The city I’d come to know was unrecognizable.
Debris was everywhere I looked and yet at first glance it all looked like nothing — an incomprehensible mass of rubble. But slowly, I began to identify things: an overturned clawfoot bathtub, remote controls, toys, street signs, dishes. A mess of twisted metal was formerly the front end of a BMW; the spot where I stood was once someone’s house. Metal guard rails wrapped around the few remaining telephone poles and trees like twist ties. The wall of one home had been sheared off, leaving a bedroom exposed. The sheets were still on the bed.
Residents silently picked through the rubble, collecting what belongings they could.
Across Telephone Road was Moore Medical Center. The top floor, which used to house the maternity wing, was gone. Walls of the building had collapsed. Windows had shattered. Dozens of crumpled vehicles were stacked in the medical center’s parking lot. Emergency personnel had marked the destroyed vehicles with pink and orange paint to show that each had been searched for victims.

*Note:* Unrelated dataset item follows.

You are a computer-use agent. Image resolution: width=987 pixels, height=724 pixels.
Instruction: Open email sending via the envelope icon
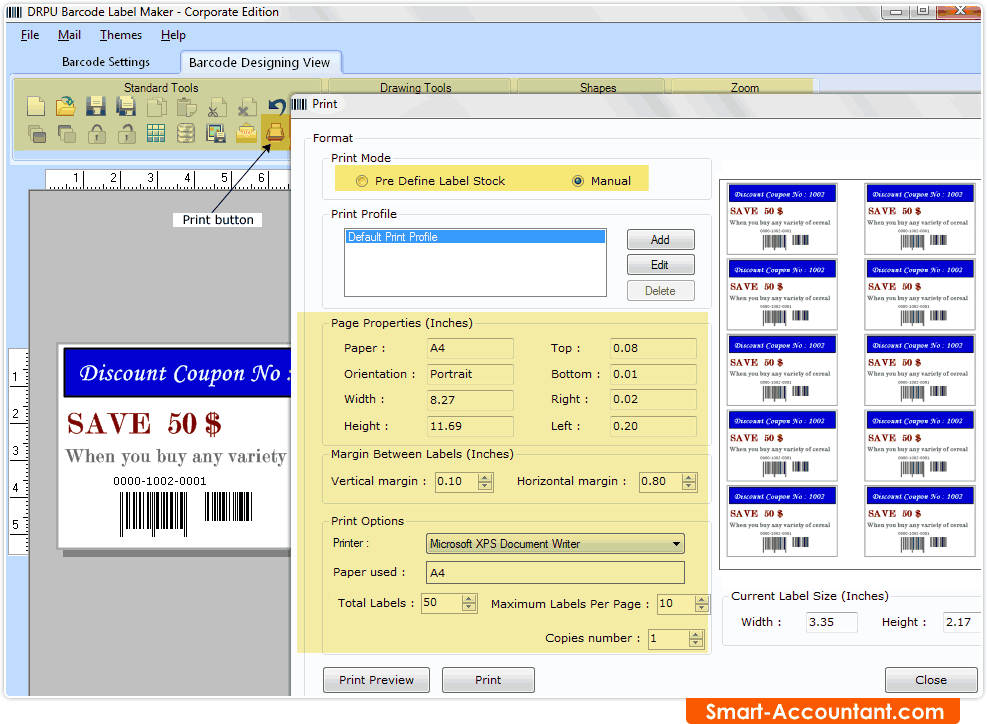(245, 133)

Sgt. Johnny Hernandez of the Dibble Police Department pointed to a black mark where a car had slammed into the hospital during the storm, blocking the exit door. He was here during the tornado of 1999, too. At least the storm left the pavement intact this time, he said.
“I think I’ve seen enough storms for a while,” he added.
During the storm, Derek Thayer, a physical therapy assistant at the medical center, had guided patients to the cafeteria for shelter.
Fortunately, the hospital had no storm-related fatalities. Two women went into labor during the tornado; both babies were healthy.
As I walked through the rubble, I noticed that none of the homes I saw had basements or storm cellars. Moore had also suffered an F5 tornado in 1999 — that’s the most damaging rating on the Fujita scale — along with large tornadoes in 2003 and 2008. But despite the many storms, fewer than 10 percent of homes in Moore have below-ground storm shelters, according to the city’s website. Few homes in Oklahoma are built with basements, due to the area’s tough soil, Robert Henson of the National Center for Atmospheric Research told the NewsHour on Tuesday.
After the 1999 tornado, FEMA investment and other grants helped Moore erect new storm shelters: reinforced structures usually made out of concrete and designed to withstand a 2-foot by 4-foot beam slamming into it after traveling through winds exceeding 100 mph. Now the Oklahoma City suburb has 3,170 storm shelters, but the grants have recently expired, leaving low-income families without the option to buy the $2,000 to $3,000 structures, said Elizabeth Jones, community development director for the city. No local or international building codes require any building to have a storm shelter, said Tim Reinhold of the Institute for Business and Home Safety, even in tornado-prone areas.
This time, nature took its toll on two elementary schools — Briarwood Elementary School and Plaza Towers Elementary School, where seven children died during the tornado.
The leaders of Save the Children have a common complaint about disaster planning: Emergency plans don’t always account for the unique needs of children. Diapers, pediatric splints and medication, for example, are often needed and lacking.
In this case, according to a recent CBS News report, Plaza Towers Elementary had no storm shelter. Jones said that since 1999, some new schools built in Oklahoma have tornado-safe rooms or shelters, but it isn’t a requirement. The community is in discussions about making such shelters mandatory.
“You’re playing the odds, trying to figure out where should you require people to do things and where they should it be voluntary,” Reinhold said. “At this point, tornado protection is in the voluntary category.”